Kalaupun di dalam pengelolaannya membutuhkan keahlian khusus maupun peralatan canggih, maka negara boleh untuk memperkerjakan tenaga ahli dengan gaji sekian, juga boleh menyewa peralatan canggih dari swasta asing maupun lokal. Jadi keberadaan mereka bukan dalam rangka menanam investasi yang ujung – ujungnya akan mempengaruhi hubungan negara dengan rakyatnya, yang semestinya pelayanan justru berubah menjadi bersifat transaksional. Untung rugi yang melandasi. Hal demikian akan bisa menciderai keharmonisan hubungan negara dengan rakyatnya.

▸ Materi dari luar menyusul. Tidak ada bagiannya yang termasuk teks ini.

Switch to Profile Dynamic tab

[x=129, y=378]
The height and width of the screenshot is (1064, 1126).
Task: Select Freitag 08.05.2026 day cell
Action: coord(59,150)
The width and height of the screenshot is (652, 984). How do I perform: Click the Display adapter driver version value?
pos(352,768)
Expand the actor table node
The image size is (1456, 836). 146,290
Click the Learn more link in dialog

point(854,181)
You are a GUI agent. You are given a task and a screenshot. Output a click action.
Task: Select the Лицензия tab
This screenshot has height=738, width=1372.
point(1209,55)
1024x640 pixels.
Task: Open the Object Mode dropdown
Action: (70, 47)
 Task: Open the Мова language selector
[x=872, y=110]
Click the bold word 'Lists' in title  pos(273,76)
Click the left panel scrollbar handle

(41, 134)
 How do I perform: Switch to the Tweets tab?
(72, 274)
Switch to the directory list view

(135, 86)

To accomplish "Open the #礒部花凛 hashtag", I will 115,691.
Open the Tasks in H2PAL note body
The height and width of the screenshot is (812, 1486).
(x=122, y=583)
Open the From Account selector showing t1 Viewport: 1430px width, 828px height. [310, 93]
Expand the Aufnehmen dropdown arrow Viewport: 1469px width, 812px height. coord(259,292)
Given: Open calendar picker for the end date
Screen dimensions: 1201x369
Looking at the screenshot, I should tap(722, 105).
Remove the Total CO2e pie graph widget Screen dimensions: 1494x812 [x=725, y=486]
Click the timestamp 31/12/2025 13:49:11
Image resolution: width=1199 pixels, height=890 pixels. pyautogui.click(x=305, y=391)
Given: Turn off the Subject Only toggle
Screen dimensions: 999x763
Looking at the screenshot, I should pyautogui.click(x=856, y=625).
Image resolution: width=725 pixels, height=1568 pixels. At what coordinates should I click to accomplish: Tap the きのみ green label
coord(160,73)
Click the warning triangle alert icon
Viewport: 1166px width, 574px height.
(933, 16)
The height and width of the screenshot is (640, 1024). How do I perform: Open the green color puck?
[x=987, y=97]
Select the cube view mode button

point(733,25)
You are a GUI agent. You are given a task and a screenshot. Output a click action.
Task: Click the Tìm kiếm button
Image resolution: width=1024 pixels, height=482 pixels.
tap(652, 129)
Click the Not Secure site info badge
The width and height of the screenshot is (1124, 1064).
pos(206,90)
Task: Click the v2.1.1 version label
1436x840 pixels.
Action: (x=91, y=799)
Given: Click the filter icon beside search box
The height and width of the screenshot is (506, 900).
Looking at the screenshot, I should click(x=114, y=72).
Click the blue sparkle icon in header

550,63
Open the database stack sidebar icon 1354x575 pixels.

Dengan model pengelolaan SDA sedemikian, harapannya akan mampu mensuplai dana yang cukup di dalam penyiapan masyarakat Indonesia dalam menghadapi era bonus demografi. Pendidikan berkualitas bisa diwujudkan dengan ideal, baik dari aspek keimanan ketaqwaan juga pembekalan IPTEK dan skill kerja yang mumpuni. Di samping itu, ketersediaan pendanaan yang cukup untuk memperkuat pertahanan keamanan, juga kebutuhan – kebutuhan mendesak di saat terjadi bencana alam.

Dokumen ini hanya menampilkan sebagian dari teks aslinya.